## DESCRIPTION OF THE TASK
Copy nothing but the line with "Instruction: Select the LH turnout option" and the lines that follow it to the end of the entries below, and keep the pictures out.
**** RECORDS PROVIDED ****
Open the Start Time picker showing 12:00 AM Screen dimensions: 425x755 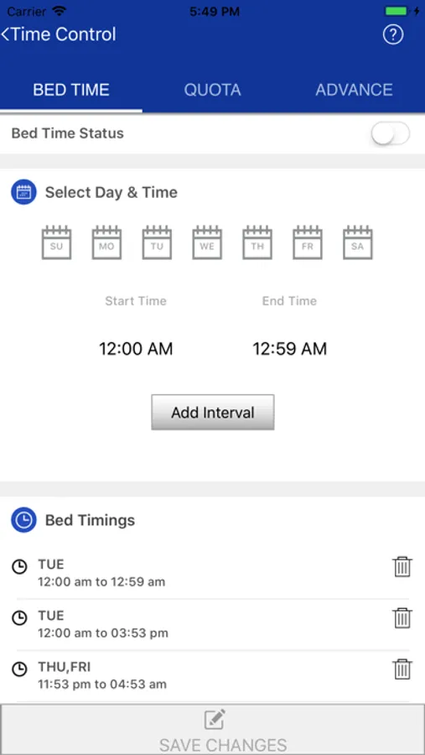[x=136, y=349]
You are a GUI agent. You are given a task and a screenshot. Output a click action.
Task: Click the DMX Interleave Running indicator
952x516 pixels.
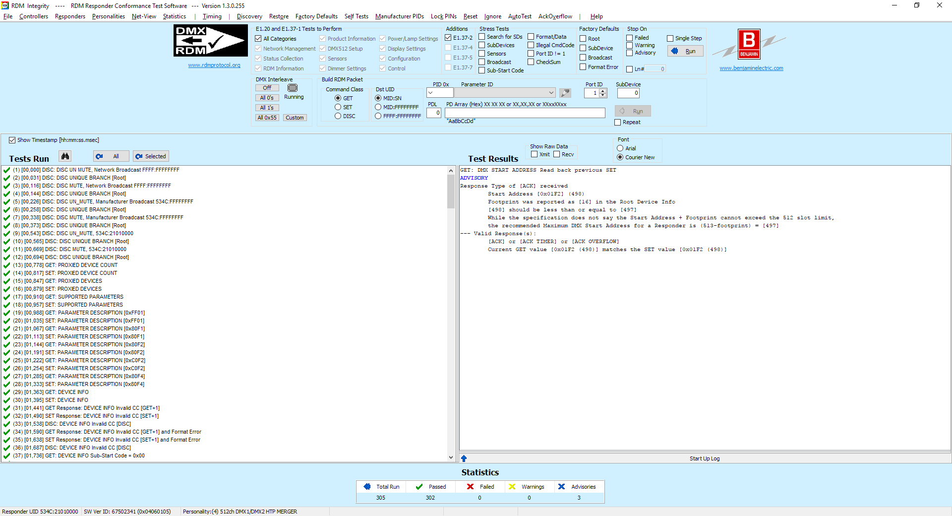(x=293, y=88)
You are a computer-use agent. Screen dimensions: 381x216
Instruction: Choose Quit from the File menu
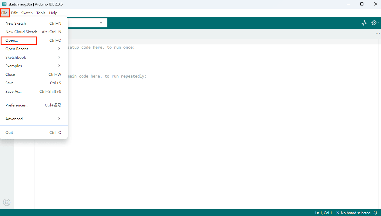point(34,132)
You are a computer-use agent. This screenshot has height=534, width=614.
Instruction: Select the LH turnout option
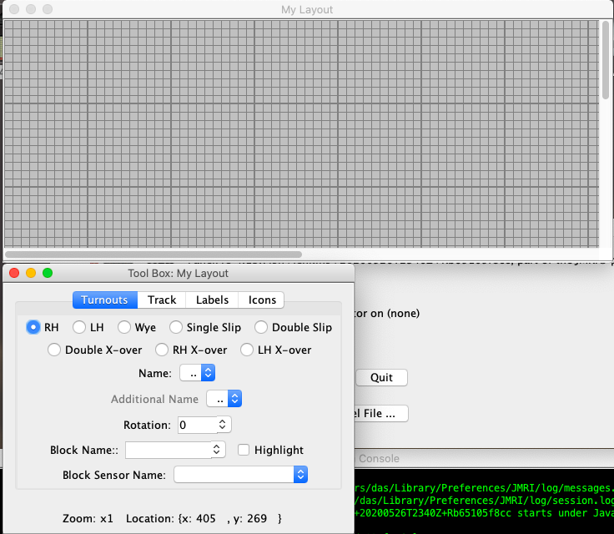tap(79, 327)
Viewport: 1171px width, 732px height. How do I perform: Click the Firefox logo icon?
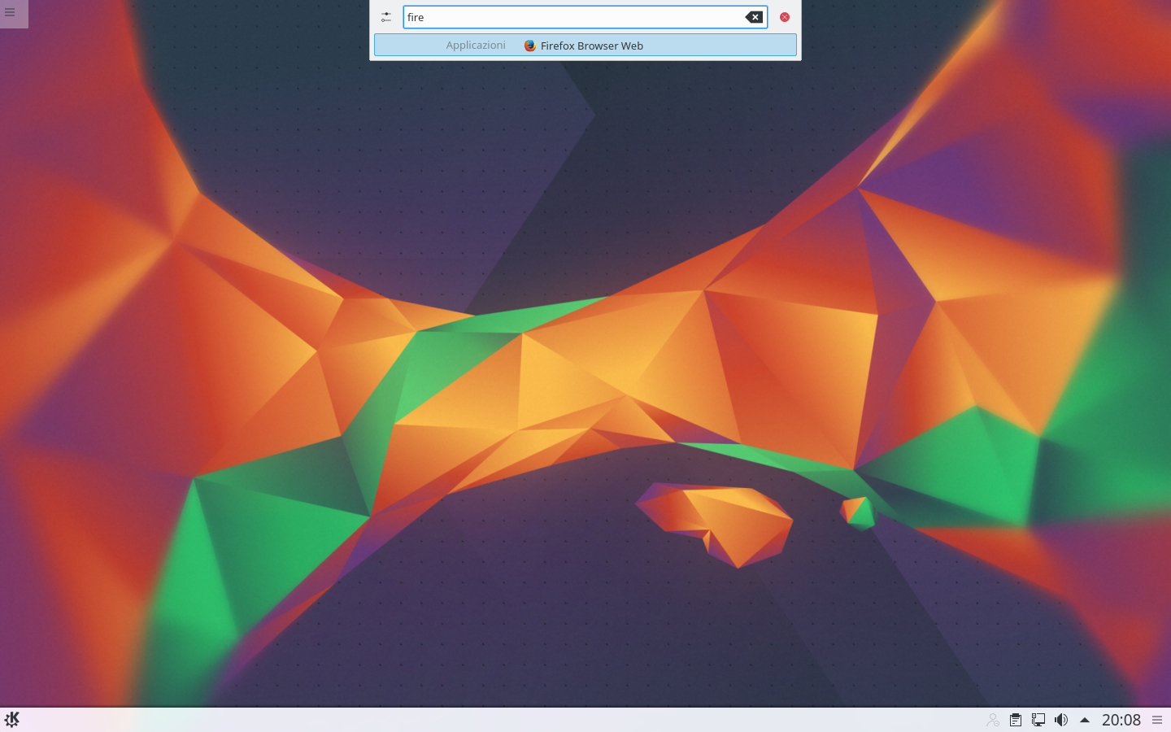click(x=530, y=46)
****
## TASK RESULT
Instruction: Select the LH turnout option
tap(79, 327)
Viewport: 1171px width, 732px height. How do I perform: Click the Firefox logo icon?
click(x=530, y=46)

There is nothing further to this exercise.